• WHAT YOU NEED TO DO: Your task is to give the data again, exactly, with every line intact.
─── EXTRACTED DATA ───
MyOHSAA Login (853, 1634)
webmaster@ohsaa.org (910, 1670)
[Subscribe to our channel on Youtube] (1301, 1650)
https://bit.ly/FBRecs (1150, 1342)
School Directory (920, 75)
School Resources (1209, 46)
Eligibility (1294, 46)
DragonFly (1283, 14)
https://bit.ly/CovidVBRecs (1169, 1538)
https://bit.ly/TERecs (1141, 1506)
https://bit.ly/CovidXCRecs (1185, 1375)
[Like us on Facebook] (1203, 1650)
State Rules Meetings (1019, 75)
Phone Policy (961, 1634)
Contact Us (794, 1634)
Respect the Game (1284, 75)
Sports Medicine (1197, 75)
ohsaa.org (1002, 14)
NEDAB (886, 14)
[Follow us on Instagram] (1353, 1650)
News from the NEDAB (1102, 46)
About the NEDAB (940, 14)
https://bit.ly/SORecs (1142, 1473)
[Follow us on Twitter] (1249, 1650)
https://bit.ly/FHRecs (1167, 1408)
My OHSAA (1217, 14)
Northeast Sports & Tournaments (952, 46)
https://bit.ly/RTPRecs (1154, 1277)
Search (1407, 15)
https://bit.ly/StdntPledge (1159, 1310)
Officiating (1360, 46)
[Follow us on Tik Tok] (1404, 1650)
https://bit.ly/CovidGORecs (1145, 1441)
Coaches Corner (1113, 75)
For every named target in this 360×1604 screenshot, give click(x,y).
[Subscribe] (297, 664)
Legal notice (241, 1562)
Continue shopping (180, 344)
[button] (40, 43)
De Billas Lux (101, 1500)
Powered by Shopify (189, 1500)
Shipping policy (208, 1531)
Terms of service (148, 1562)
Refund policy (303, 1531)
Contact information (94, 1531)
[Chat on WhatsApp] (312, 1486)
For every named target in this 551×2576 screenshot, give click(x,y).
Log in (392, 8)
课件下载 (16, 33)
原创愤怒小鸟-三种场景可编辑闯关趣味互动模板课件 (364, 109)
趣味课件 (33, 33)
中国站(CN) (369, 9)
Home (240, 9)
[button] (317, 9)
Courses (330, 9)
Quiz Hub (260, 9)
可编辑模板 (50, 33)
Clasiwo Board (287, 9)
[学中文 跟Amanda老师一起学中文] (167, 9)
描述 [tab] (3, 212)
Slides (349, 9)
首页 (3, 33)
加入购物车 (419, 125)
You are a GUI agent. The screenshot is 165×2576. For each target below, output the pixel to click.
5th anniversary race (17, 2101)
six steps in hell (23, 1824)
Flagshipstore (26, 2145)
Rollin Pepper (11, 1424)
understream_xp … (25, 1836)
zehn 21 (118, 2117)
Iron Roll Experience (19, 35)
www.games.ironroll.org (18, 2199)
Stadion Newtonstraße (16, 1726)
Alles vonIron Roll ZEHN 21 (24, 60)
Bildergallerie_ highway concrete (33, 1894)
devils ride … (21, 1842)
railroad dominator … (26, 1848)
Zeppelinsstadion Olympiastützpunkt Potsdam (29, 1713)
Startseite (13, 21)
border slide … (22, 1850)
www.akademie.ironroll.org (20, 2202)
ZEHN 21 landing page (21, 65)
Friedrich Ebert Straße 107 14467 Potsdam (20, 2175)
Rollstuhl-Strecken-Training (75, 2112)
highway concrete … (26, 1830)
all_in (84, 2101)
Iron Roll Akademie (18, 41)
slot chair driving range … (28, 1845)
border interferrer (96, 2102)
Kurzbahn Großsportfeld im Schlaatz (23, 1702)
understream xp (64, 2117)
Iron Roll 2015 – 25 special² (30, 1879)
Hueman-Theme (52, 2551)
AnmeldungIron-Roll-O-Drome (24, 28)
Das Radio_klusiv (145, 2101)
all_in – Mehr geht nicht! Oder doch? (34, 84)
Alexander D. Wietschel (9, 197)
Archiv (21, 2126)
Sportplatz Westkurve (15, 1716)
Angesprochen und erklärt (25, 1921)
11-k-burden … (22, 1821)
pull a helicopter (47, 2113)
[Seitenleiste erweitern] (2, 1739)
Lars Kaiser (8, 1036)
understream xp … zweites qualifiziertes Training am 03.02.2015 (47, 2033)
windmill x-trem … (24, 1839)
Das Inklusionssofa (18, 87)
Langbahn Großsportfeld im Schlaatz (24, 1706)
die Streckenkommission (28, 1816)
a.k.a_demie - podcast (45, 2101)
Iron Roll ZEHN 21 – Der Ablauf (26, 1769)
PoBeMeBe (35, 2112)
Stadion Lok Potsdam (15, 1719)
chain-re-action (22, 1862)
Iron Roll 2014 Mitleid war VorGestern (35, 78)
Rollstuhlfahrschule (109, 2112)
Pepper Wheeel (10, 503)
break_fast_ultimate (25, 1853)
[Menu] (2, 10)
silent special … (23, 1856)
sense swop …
───
• PROBLEM SOLUTION:
MyOHSAA Login (853, 1634)
webmaster@ohsaa.org (910, 1670)
[Subscribe to our channel on Youtube] (1301, 1650)
https://bit.ly/FBRecs (1150, 1342)
School Directory (920, 75)
School Resources (1209, 46)
Eligibility (1294, 46)
DragonFly (1283, 14)
https://bit.ly/CovidVBRecs (1169, 1538)
https://bit.ly/TERecs (1141, 1506)
https://bit.ly/CovidXCRecs (1185, 1375)
[Like us on Facebook] (1203, 1650)
State Rules Meetings (1019, 75)
Phone Policy (961, 1634)
Contact Us (794, 1634)
Respect the Game (1284, 75)
Sports Medicine (1197, 75)
ohsaa.org (1002, 14)
NEDAB (886, 14)
[Follow us on Instagram] (1353, 1650)
News from the NEDAB (1102, 46)
About the NEDAB (940, 14)
https://bit.ly/SORecs (1142, 1473)
[Follow us on Twitter] (1249, 1650)
https://bit.ly/FHRecs (1167, 1408)
My OHSAA (1217, 14)
Northeast Sports & Tournaments (952, 46)
https://bit.ly/RTPRecs (1154, 1277)
Search (1407, 15)
https://bit.ly/StdntPledge (1159, 1310)
Officiating (1360, 46)
[Follow us on Tik Tok] (1404, 1650)
https://bit.ly/CovidGORecs (1145, 1441)
Coaches Corner (1113, 75)
For every named target in this 360×1604 screenshot, give click(x,y).
[Subscribe] (297, 664)
Legal notice (241, 1562)
Continue shopping (180, 344)
[button] (40, 43)
De Billas Lux (101, 1500)
Powered by Shopify (189, 1500)
Shipping policy (208, 1531)
Terms of service (148, 1562)
Refund policy (303, 1531)
Contact information (94, 1531)
[Chat on WhatsApp] (312, 1486)
For every named target in this 551×2576 screenshot, give click(x,y).
Log in (392, 8)
课件下载 (16, 33)
原创愤怒小鸟-三种场景可编辑闯关趣味互动模板课件 (364, 109)
趣味课件 (33, 33)
中国站(CN) (369, 9)
Home (240, 9)
[button] (317, 9)
Courses (330, 9)
Quiz Hub (260, 9)
可编辑模板 (50, 33)
Clasiwo Board (287, 9)
[学中文 跟Amanda老师一起学中文] (167, 9)
描述 [tab] (3, 212)
Slides (349, 9)
首页 (3, 33)
加入购物车 (419, 125)
You are a GUI agent. The screenshot is 165×2576. For each target below, output the pixel to click.
5th anniversary race (17, 2101)
six steps in hell (23, 1824)
Flagshipstore (26, 2145)
Rollin Pepper (11, 1424)
understream_xp … (25, 1836)
zehn 21 (118, 2117)
Iron Roll Experience (19, 35)
www.games.ironroll.org (18, 2199)
Stadion Newtonstraße (16, 1726)
Alles vonIron Roll ZEHN 21 (24, 60)
Bildergallerie_ highway concrete (33, 1894)
devils ride … (21, 1842)
railroad dominator … (26, 1848)
Zeppelinsstadion Olympiastützpunkt Potsdam (29, 1713)
Startseite (13, 21)
border slide … (22, 1850)
www.akademie.ironroll.org (20, 2202)
ZEHN 21 landing page (21, 65)
Friedrich Ebert Straße 107 14467 Potsdam (20, 2175)
Rollstuhl-Strecken-Training (75, 2112)
highway concrete … (26, 1830)
all_in (84, 2101)
Iron Roll Akademie (18, 41)
slot chair driving range … (28, 1845)
border interferrer (96, 2102)
Kurzbahn Großsportfeld im Schlaatz (23, 1702)
understream xp (64, 2117)
Iron Roll 2015 – 25 special² (30, 1879)
Hueman-Theme (52, 2551)
AnmeldungIron-Roll-O-Drome (24, 28)
Das Radio_klusiv (145, 2101)
all_in – Mehr geht nicht! Oder doch? (34, 84)
Alexander D. Wietschel (9, 197)
Archiv (21, 2126)
Sportplatz Westkurve (15, 1716)
Angesprochen und erklärt (25, 1921)
11-k-burden … (22, 1821)
pull a helicopter (47, 2113)
[Seitenleiste erweitern] (2, 1739)
Lars Kaiser (8, 1036)
understream xp … zweites qualifiziertes Training am 03.02.2015 (47, 2033)
windmill x-trem … (24, 1839)
Das Inklusionssofa (18, 87)
Langbahn Großsportfeld im Schlaatz (24, 1706)
die Streckenkommission (28, 1816)
a.k.a_demie - podcast (45, 2101)
Iron Roll ZEHN 21 – Der Ablauf (26, 1769)
PoBeMeBe (35, 2112)
Stadion Lok Potsdam (15, 1719)
chain-re-action (22, 1862)
Iron Roll 2014 Mitleid war VorGestern (35, 78)
Rollstuhlfahrschule (109, 2112)
Pepper Wheeel (10, 503)
break_fast_ultimate (25, 1853)
[Menu] (2, 10)
silent special … (23, 1856)
sense swop …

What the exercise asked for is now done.